◆ **Supplied records**:

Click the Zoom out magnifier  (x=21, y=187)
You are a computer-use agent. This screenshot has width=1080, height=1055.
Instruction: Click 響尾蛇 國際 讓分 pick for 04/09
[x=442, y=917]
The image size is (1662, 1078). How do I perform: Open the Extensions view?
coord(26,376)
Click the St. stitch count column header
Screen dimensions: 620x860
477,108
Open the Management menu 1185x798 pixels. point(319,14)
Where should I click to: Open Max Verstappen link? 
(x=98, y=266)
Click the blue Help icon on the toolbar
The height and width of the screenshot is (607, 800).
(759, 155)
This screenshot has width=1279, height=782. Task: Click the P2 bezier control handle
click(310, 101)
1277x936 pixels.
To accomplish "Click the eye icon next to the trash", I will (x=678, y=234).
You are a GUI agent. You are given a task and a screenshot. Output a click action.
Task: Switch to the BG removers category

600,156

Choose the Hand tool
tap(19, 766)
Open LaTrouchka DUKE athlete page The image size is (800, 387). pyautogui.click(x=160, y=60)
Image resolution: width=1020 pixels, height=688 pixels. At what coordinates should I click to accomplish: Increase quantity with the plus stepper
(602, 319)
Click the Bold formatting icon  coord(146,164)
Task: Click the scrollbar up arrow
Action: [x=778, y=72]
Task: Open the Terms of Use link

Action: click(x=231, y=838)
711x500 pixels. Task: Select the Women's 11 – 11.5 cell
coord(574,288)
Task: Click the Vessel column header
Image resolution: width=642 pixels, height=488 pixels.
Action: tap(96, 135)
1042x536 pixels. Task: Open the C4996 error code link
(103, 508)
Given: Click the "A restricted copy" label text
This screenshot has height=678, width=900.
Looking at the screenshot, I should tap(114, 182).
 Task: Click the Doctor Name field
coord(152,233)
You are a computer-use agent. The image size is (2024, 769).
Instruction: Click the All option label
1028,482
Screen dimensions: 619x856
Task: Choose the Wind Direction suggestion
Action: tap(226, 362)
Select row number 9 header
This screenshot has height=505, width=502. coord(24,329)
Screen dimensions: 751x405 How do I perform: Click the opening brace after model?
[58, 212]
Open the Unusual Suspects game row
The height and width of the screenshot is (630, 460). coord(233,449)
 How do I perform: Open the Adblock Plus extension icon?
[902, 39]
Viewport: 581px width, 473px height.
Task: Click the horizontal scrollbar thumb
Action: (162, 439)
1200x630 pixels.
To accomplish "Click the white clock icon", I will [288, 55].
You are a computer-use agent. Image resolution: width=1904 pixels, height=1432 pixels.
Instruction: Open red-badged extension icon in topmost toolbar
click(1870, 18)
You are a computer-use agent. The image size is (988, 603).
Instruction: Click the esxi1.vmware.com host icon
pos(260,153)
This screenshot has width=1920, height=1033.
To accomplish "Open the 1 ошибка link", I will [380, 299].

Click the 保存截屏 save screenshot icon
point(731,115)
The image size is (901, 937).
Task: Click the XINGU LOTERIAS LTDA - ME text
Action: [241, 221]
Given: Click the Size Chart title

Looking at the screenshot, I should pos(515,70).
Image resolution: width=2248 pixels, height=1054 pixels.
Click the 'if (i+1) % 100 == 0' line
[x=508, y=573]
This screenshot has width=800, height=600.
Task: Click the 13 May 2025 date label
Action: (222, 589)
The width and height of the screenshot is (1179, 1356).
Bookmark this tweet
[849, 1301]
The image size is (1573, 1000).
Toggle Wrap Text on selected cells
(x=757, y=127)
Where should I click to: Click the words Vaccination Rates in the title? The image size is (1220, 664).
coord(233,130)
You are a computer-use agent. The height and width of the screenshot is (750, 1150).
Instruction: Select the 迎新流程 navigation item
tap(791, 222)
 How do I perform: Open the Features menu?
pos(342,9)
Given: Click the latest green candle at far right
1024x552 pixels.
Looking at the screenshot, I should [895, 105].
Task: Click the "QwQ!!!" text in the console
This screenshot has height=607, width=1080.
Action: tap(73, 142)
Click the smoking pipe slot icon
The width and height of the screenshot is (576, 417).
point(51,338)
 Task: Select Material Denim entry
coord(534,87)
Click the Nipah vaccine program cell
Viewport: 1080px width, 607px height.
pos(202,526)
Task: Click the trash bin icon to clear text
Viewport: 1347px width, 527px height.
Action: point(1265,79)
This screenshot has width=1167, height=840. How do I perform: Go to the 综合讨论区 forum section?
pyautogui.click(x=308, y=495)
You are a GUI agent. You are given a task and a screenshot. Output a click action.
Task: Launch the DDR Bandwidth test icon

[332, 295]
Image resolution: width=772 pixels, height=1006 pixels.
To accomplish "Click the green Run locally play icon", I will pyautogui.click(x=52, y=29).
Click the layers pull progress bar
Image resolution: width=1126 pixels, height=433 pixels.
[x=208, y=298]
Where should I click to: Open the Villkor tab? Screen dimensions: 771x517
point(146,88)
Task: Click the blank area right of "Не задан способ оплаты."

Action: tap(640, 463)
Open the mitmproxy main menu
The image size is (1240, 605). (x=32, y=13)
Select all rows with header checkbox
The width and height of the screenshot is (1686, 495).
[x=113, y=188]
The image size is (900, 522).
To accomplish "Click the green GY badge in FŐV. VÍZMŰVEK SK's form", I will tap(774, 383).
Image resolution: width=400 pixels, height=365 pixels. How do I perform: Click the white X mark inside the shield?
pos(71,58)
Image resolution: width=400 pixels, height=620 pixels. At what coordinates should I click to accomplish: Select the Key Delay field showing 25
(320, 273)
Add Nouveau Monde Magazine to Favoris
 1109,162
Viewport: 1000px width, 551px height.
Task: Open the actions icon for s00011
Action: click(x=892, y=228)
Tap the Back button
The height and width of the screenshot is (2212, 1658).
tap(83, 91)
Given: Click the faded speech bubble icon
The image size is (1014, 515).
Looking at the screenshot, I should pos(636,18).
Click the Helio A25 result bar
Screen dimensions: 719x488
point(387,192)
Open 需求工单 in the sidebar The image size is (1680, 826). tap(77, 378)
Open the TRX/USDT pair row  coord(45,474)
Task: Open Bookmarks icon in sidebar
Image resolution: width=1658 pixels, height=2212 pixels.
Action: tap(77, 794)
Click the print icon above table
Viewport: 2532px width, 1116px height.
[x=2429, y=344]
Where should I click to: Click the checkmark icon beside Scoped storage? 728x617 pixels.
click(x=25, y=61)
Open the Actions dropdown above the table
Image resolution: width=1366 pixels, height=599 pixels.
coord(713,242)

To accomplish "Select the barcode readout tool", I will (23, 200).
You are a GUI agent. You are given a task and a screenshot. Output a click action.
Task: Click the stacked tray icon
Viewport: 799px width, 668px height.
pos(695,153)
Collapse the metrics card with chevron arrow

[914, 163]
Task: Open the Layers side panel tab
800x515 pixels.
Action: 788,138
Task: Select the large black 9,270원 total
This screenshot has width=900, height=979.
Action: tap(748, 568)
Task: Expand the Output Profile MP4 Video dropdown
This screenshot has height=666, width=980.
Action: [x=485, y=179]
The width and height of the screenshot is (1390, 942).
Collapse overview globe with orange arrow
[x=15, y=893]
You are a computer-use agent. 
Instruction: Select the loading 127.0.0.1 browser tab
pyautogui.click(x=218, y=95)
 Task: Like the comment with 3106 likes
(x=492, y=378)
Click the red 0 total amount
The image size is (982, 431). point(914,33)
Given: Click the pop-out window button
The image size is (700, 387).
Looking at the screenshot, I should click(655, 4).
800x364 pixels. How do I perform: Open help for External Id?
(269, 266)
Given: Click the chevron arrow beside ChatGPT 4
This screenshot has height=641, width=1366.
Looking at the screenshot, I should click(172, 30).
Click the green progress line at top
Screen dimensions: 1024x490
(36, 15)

◆ **Exercise details**: Restate the entries above word for word.

◆ **Exercise solution**:
Click the Zoom out magnifier  (x=21, y=187)
You are a computer-use agent. This screenshot has width=1080, height=1055.
Instruction: Click 響尾蛇 國際 讓分 pick for 04/09
[x=442, y=917]
The image size is (1662, 1078). How do I perform: Open the Extensions view?
coord(26,376)
Click the St. stitch count column header
Screen dimensions: 620x860
477,108
Open the Management menu 1185x798 pixels. point(319,14)
Where should I click to: Open Max Verstappen link? 
(x=98, y=266)
Click the blue Help icon on the toolbar
The height and width of the screenshot is (607, 800).
(759, 155)
This screenshot has width=1279, height=782. Task: Click the P2 bezier control handle
click(310, 101)
1277x936 pixels.
To accomplish "Click the eye icon next to the trash", I will (x=678, y=234).
You are a GUI agent. You are given a task and a screenshot. Output a click action.
Task: Switch to the BG removers category

600,156

Choose the Hand tool
tap(19, 766)
Open LaTrouchka DUKE athlete page The image size is (800, 387). pyautogui.click(x=160, y=60)
Image resolution: width=1020 pixels, height=688 pixels. At what coordinates should I click to accomplish: Increase quantity with the plus stepper
(602, 319)
Click the Bold formatting icon  coord(146,164)
Task: Click the scrollbar up arrow
Action: [x=778, y=72]
Task: Open the Terms of Use link

Action: click(x=231, y=838)
711x500 pixels. Task: Select the Women's 11 – 11.5 cell
coord(574,288)
Task: Click the Vessel column header
Image resolution: width=642 pixels, height=488 pixels.
Action: tap(96, 135)
1042x536 pixels. Task: Open the C4996 error code link
(103, 508)
Given: Click the "A restricted copy" label text
This screenshot has height=678, width=900.
Looking at the screenshot, I should tap(114, 182).
 Task: Click the Doctor Name field
coord(152,233)
You are a computer-use agent. The image size is (2024, 769).
Instruction: Click the All option label
1028,482
Screen dimensions: 619x856
Task: Choose the Wind Direction suggestion
Action: tap(226, 362)
Select row number 9 header
This screenshot has height=505, width=502. coord(24,329)
Screen dimensions: 751x405 How do I perform: Click the opening brace after model?
[58, 212]
Open the Unusual Suspects game row
The height and width of the screenshot is (630, 460). coord(233,449)
 How do I perform: Open the Adblock Plus extension icon?
[902, 39]
Viewport: 581px width, 473px height.
Task: Click the horizontal scrollbar thumb
Action: (162, 439)
1200x630 pixels.
To accomplish "Click the white clock icon", I will [288, 55].
You are a computer-use agent. Image resolution: width=1904 pixels, height=1432 pixels.
Instruction: Open red-badged extension icon in topmost toolbar
click(1870, 18)
You are a computer-use agent. The image size is (988, 603).
Instruction: Click the esxi1.vmware.com host icon
pos(260,153)
This screenshot has width=1920, height=1033.
To accomplish "Open the 1 ошибка link", I will [380, 299].

Click the 保存截屏 save screenshot icon
point(731,115)
The image size is (901, 937).
Task: Click the XINGU LOTERIAS LTDA - ME text
Action: [241, 221]
Given: Click the Size Chart title

Looking at the screenshot, I should pos(515,70).
Image resolution: width=2248 pixels, height=1054 pixels.
Click the 'if (i+1) % 100 == 0' line
[x=508, y=573]
This screenshot has width=800, height=600.
Task: Click the 13 May 2025 date label
Action: (222, 589)
The width and height of the screenshot is (1179, 1356).
Bookmark this tweet
[849, 1301]
The image size is (1573, 1000).
Toggle Wrap Text on selected cells
(x=757, y=127)
Where should I click to: Click the words Vaccination Rates in the title? The image size is (1220, 664).
coord(233,130)
You are a computer-use agent. The height and width of the screenshot is (750, 1150).
Instruction: Select the 迎新流程 navigation item
tap(791, 222)
 How do I perform: Open the Features menu?
pos(342,9)
Given: Click the latest green candle at far right
1024x552 pixels.
Looking at the screenshot, I should [895, 105].
Task: Click the "QwQ!!!" text in the console
This screenshot has height=607, width=1080.
Action: tap(73, 142)
Click the smoking pipe slot icon
The width and height of the screenshot is (576, 417).
point(51,338)
 Task: Select Material Denim entry
coord(534,87)
Click the Nipah vaccine program cell
Viewport: 1080px width, 607px height.
pos(202,526)
Task: Click the trash bin icon to clear text
Viewport: 1347px width, 527px height.
Action: point(1265,79)
This screenshot has width=1167, height=840. How do I perform: Go to the 综合讨论区 forum section?
pyautogui.click(x=308, y=495)
You are a GUI agent. You are given a task and a screenshot. Output a click action.
Task: Launch the DDR Bandwidth test icon

[332, 295]
Image resolution: width=772 pixels, height=1006 pixels.
To accomplish "Click the green Run locally play icon", I will pyautogui.click(x=52, y=29).
Click the layers pull progress bar
Image resolution: width=1126 pixels, height=433 pixels.
[x=208, y=298]
Where should I click to: Open the Villkor tab? Screen dimensions: 771x517
point(146,88)
Task: Click the blank area right of "Не задан способ оплаты."

Action: tap(640, 463)
Open the mitmproxy main menu
The image size is (1240, 605). (x=32, y=13)
Select all rows with header checkbox
The width and height of the screenshot is (1686, 495).
[x=113, y=188]
The image size is (900, 522).
To accomplish "Click the green GY badge in FŐV. VÍZMŰVEK SK's form", I will tap(774, 383).
Image resolution: width=400 pixels, height=365 pixels. How do I perform: Click the white X mark inside the shield?
pos(71,58)
Image resolution: width=400 pixels, height=620 pixels. At what coordinates should I click to accomplish: Select the Key Delay field showing 25
(320, 273)
Add Nouveau Monde Magazine to Favoris
 1109,162
Viewport: 1000px width, 551px height.
Task: Open the actions icon for s00011
Action: click(x=892, y=228)
Tap the Back button
The height and width of the screenshot is (2212, 1658).
tap(83, 91)
Given: Click the faded speech bubble icon
The image size is (1014, 515).
Looking at the screenshot, I should pos(636,18).
Click the Helio A25 result bar
Screen dimensions: 719x488
point(387,192)
Open 需求工单 in the sidebar The image size is (1680, 826). tap(77, 378)
Open the TRX/USDT pair row  coord(45,474)
Task: Open Bookmarks icon in sidebar
Image resolution: width=1658 pixels, height=2212 pixels.
Action: tap(77, 794)
Click the print icon above table
Viewport: 2532px width, 1116px height.
[x=2429, y=344]
Where should I click to: Click the checkmark icon beside Scoped storage? 728x617 pixels.
click(x=25, y=61)
Open the Actions dropdown above the table
Image resolution: width=1366 pixels, height=599 pixels.
coord(713,242)

To accomplish "Select the barcode readout tool", I will (23, 200).
You are a GUI agent. You are given a task and a screenshot. Output a click action.
Task: Click the stacked tray icon
Viewport: 799px width, 668px height.
pos(695,153)
Collapse the metrics card with chevron arrow

[914, 163]
Task: Open the Layers side panel tab
800x515 pixels.
Action: 788,138
Task: Select the large black 9,270원 total
This screenshot has width=900, height=979.
Action: tap(748, 568)
Task: Expand the Output Profile MP4 Video dropdown
This screenshot has height=666, width=980.
Action: [x=485, y=179]
The width and height of the screenshot is (1390, 942).
Collapse overview globe with orange arrow
[x=15, y=893]
You are a computer-use agent. 
Instruction: Select the loading 127.0.0.1 browser tab
pyautogui.click(x=218, y=95)
 Task: Like the comment with 3106 likes
(x=492, y=378)
Click the red 0 total amount
The image size is (982, 431). point(914,33)
Given: Click the pop-out window button
The image size is (700, 387).
Looking at the screenshot, I should click(655, 4).
800x364 pixels. How do I perform: Open help for External Id?
(269, 266)
Given: Click the chevron arrow beside ChatGPT 4
This screenshot has height=641, width=1366.
Looking at the screenshot, I should click(172, 30).
Click the green progress line at top
Screen dimensions: 1024x490
(36, 15)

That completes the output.